Copy these records line for line, with no changes.

→ RECORD EXCERPTS
◆ ◆ ◆

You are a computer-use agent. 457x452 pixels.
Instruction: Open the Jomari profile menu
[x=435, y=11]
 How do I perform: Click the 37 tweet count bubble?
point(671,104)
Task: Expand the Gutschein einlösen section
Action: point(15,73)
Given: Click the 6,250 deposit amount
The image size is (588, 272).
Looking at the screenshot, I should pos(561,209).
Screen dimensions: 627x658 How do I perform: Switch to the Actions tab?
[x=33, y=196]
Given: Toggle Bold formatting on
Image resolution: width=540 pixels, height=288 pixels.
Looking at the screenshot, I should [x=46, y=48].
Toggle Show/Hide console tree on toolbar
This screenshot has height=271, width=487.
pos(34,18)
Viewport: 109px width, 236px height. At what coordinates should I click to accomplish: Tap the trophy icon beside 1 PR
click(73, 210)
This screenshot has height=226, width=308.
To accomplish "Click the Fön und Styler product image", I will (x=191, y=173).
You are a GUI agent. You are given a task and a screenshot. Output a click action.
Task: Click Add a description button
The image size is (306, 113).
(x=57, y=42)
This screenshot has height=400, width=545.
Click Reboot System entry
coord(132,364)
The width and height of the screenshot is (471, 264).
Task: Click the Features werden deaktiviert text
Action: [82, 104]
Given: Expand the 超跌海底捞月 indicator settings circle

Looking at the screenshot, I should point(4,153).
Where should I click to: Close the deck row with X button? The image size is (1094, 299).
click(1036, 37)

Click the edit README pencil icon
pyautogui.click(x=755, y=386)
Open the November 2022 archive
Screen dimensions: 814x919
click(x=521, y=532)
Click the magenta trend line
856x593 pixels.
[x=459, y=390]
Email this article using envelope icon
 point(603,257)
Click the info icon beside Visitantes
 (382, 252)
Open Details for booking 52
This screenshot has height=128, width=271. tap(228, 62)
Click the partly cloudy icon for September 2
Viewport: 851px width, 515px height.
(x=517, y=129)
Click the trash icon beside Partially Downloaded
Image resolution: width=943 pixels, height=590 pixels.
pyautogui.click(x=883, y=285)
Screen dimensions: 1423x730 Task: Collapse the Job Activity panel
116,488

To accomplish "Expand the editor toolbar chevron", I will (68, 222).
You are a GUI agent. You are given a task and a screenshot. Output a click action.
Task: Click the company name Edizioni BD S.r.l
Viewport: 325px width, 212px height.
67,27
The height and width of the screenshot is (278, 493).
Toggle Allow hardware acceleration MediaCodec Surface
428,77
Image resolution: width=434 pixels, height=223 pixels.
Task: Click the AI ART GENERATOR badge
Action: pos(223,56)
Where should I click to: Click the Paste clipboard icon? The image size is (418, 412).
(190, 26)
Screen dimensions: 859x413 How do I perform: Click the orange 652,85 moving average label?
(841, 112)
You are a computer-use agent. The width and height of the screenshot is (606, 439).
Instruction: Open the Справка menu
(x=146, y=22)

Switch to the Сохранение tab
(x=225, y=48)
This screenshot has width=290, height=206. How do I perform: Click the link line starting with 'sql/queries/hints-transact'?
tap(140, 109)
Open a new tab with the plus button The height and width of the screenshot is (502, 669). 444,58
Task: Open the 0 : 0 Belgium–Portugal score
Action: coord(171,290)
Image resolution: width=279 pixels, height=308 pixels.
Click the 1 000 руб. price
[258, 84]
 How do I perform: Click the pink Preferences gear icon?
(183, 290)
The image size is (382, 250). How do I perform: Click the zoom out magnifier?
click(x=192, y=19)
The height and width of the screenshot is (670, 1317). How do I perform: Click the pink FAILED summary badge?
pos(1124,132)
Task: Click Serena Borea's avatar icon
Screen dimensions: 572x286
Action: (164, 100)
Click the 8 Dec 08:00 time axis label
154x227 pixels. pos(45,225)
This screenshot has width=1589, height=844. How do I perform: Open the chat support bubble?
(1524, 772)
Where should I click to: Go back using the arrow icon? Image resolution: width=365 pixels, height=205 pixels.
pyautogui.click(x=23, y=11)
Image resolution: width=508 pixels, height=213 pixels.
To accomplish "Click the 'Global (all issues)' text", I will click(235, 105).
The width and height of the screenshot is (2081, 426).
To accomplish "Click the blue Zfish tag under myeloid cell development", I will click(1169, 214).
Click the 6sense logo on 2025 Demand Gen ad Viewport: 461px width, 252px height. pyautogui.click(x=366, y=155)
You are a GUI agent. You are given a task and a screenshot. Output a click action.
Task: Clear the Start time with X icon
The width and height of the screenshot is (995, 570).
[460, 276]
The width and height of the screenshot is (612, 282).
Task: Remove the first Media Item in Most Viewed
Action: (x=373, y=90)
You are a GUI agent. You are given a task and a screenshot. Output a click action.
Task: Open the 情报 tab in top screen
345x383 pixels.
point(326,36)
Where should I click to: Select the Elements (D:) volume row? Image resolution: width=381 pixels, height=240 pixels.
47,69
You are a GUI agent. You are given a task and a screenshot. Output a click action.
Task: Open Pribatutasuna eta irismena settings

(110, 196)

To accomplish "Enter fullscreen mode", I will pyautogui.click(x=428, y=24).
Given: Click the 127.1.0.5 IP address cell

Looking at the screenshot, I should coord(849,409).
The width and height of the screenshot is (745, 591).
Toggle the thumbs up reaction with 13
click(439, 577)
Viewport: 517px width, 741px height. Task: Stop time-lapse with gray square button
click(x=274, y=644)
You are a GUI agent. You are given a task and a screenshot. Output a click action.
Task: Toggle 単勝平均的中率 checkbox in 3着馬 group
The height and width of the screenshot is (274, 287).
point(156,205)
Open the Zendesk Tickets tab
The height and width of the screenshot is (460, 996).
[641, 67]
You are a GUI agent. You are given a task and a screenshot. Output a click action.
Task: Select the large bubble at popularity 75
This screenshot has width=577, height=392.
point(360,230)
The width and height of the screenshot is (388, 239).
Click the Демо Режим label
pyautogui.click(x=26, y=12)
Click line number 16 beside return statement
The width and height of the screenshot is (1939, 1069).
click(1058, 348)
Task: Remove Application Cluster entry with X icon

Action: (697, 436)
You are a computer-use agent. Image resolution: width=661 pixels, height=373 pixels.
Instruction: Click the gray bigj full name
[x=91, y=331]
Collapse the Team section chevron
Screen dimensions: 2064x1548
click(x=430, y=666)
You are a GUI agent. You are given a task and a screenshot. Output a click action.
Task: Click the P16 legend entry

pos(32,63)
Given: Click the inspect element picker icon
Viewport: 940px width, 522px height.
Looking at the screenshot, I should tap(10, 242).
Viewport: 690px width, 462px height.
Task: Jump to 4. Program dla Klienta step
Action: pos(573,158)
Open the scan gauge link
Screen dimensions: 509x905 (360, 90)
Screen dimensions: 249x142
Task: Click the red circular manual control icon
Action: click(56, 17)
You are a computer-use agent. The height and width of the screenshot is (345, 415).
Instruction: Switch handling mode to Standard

◆ ◆ ◆

→ SOLVED PROBLEM
You are a computer-use agent. 457x452 pixels.
Instruction: Open the Jomari profile menu
[x=435, y=11]
 How do I perform: Click the 37 tweet count bubble?
point(671,104)
Task: Expand the Gutschein einlösen section
Action: point(15,73)
Given: Click the 6,250 deposit amount
The image size is (588, 272).
Looking at the screenshot, I should pos(561,209).
Screen dimensions: 627x658 How do I perform: Switch to the Actions tab?
[x=33, y=196]
Given: Toggle Bold formatting on
Image resolution: width=540 pixels, height=288 pixels.
Looking at the screenshot, I should [x=46, y=48].
Toggle Show/Hide console tree on toolbar
This screenshot has height=271, width=487.
pos(34,18)
Viewport: 109px width, 236px height. At what coordinates should I click to accomplish: Tap the trophy icon beside 1 PR
click(73, 210)
This screenshot has height=226, width=308.
To accomplish "Click the Fön und Styler product image", I will (x=191, y=173).
You are a GUI agent. You are given a task and a screenshot. Output a click action.
Task: Click Add a description button
The image size is (306, 113).
(x=57, y=42)
This screenshot has height=400, width=545.
Click Reboot System entry
coord(132,364)
The width and height of the screenshot is (471, 264).
Task: Click the Features werden deaktiviert text
Action: [82, 104]
Given: Expand the 超跌海底捞月 indicator settings circle

Looking at the screenshot, I should point(4,153).
Where should I click to: Close the deck row with X button? The image size is (1094, 299).
click(1036, 37)

Click the edit README pencil icon
pyautogui.click(x=755, y=386)
Open the November 2022 archive
Screen dimensions: 814x919
click(x=521, y=532)
Click the magenta trend line
856x593 pixels.
[x=459, y=390]
Email this article using envelope icon
 point(603,257)
Click the info icon beside Visitantes
 (382, 252)
Open Details for booking 52
This screenshot has height=128, width=271. tap(228, 62)
Click the partly cloudy icon for September 2
Viewport: 851px width, 515px height.
(x=517, y=129)
Click the trash icon beside Partially Downloaded
Image resolution: width=943 pixels, height=590 pixels.
pyautogui.click(x=883, y=285)
Screen dimensions: 1423x730 Task: Collapse the Job Activity panel
116,488

To accomplish "Expand the editor toolbar chevron", I will (68, 222).
You are a GUI agent. You are given a task and a screenshot. Output a click action.
Task: Click the company name Edizioni BD S.r.l
Viewport: 325px width, 212px height.
67,27
The height and width of the screenshot is (278, 493).
Toggle Allow hardware acceleration MediaCodec Surface
428,77
Image resolution: width=434 pixels, height=223 pixels.
Task: Click the AI ART GENERATOR badge
Action: pos(223,56)
Where should I click to: Click the Paste clipboard icon? The image size is (418, 412).
(190, 26)
Screen dimensions: 859x413 How do I perform: Click the orange 652,85 moving average label?
(841, 112)
You are a computer-use agent. The width and height of the screenshot is (606, 439).
Instruction: Open the Справка menu
(x=146, y=22)

Switch to the Сохранение tab
(x=225, y=48)
This screenshot has width=290, height=206. How do I perform: Click the link line starting with 'sql/queries/hints-transact'?
tap(140, 109)
Open a new tab with the plus button The height and width of the screenshot is (502, 669). 444,58
Task: Open the 0 : 0 Belgium–Portugal score
Action: coord(171,290)
Image resolution: width=279 pixels, height=308 pixels.
Click the 1 000 руб. price
[258, 84]
 How do I perform: Click the pink Preferences gear icon?
(183, 290)
The image size is (382, 250). How do I perform: Click the zoom out magnifier?
click(x=192, y=19)
The height and width of the screenshot is (670, 1317). How do I perform: Click the pink FAILED summary badge?
pos(1124,132)
Task: Click Serena Borea's avatar icon
Screen dimensions: 572x286
Action: (164, 100)
Click the 8 Dec 08:00 time axis label
154x227 pixels. pos(45,225)
This screenshot has width=1589, height=844. How do I perform: Open the chat support bubble?
(1524, 772)
Where should I click to: Go back using the arrow icon? Image resolution: width=365 pixels, height=205 pixels.
pyautogui.click(x=23, y=11)
Image resolution: width=508 pixels, height=213 pixels.
To accomplish "Click the 'Global (all issues)' text", I will click(235, 105).
The width and height of the screenshot is (2081, 426).
To accomplish "Click the blue Zfish tag under myeloid cell development", I will click(1169, 214).
Click the 6sense logo on 2025 Demand Gen ad Viewport: 461px width, 252px height. pyautogui.click(x=366, y=155)
You are a GUI agent. You are given a task and a screenshot. Output a click action.
Task: Clear the Start time with X icon
The width and height of the screenshot is (995, 570).
[460, 276]
The width and height of the screenshot is (612, 282).
Task: Remove the first Media Item in Most Viewed
Action: (x=373, y=90)
You are a GUI agent. You are given a task and a screenshot. Output a click action.
Task: Open the 情报 tab in top screen
345x383 pixels.
point(326,36)
Where should I click to: Select the Elements (D:) volume row? Image resolution: width=381 pixels, height=240 pixels.
47,69
You are a GUI agent. You are given a task and a screenshot. Output a click action.
Task: Open Pribatutasuna eta irismena settings

(110, 196)

To accomplish "Enter fullscreen mode", I will pyautogui.click(x=428, y=24).
Given: Click the 127.1.0.5 IP address cell

Looking at the screenshot, I should coord(849,409).
The width and height of the screenshot is (745, 591).
Toggle the thumbs up reaction with 13
click(439, 577)
Viewport: 517px width, 741px height. Task: Stop time-lapse with gray square button
click(x=274, y=644)
You are a GUI agent. You are given a task and a screenshot. Output a click action.
Task: Toggle 単勝平均的中率 checkbox in 3着馬 group
The height and width of the screenshot is (274, 287).
point(156,205)
Open the Zendesk Tickets tab
The height and width of the screenshot is (460, 996).
[641, 67]
You are a GUI agent. You are given a task and a screenshot. Output a click action.
Task: Select the large bubble at popularity 75
This screenshot has width=577, height=392.
point(360,230)
The width and height of the screenshot is (388, 239).
Click the Демо Режим label
pyautogui.click(x=26, y=12)
Click line number 16 beside return statement
The width and height of the screenshot is (1939, 1069).
click(1058, 348)
Task: Remove Application Cluster entry with X icon

Action: (697, 436)
You are a computer-use agent. Image resolution: width=661 pixels, height=373 pixels.
Instruction: Click the gray bigj full name
[x=91, y=331]
Collapse the Team section chevron
Screen dimensions: 2064x1548
click(x=430, y=666)
You are a GUI agent. You are given a task and a screenshot. Output a click action.
Task: Click the P16 legend entry

pos(32,63)
Given: Click the inspect element picker icon
Viewport: 940px width, 522px height.
Looking at the screenshot, I should tap(10, 242).
Viewport: 690px width, 462px height.
Task: Jump to 4. Program dla Klienta step
Action: pos(573,158)
Open the scan gauge link
Screen dimensions: 509x905 (360, 90)
Screen dimensions: 249x142
Task: Click the red circular manual control icon
Action: click(56, 17)
You are a computer-use agent. The height and width of the screenshot is (345, 415).
Instruction: Switch handling mode to Standard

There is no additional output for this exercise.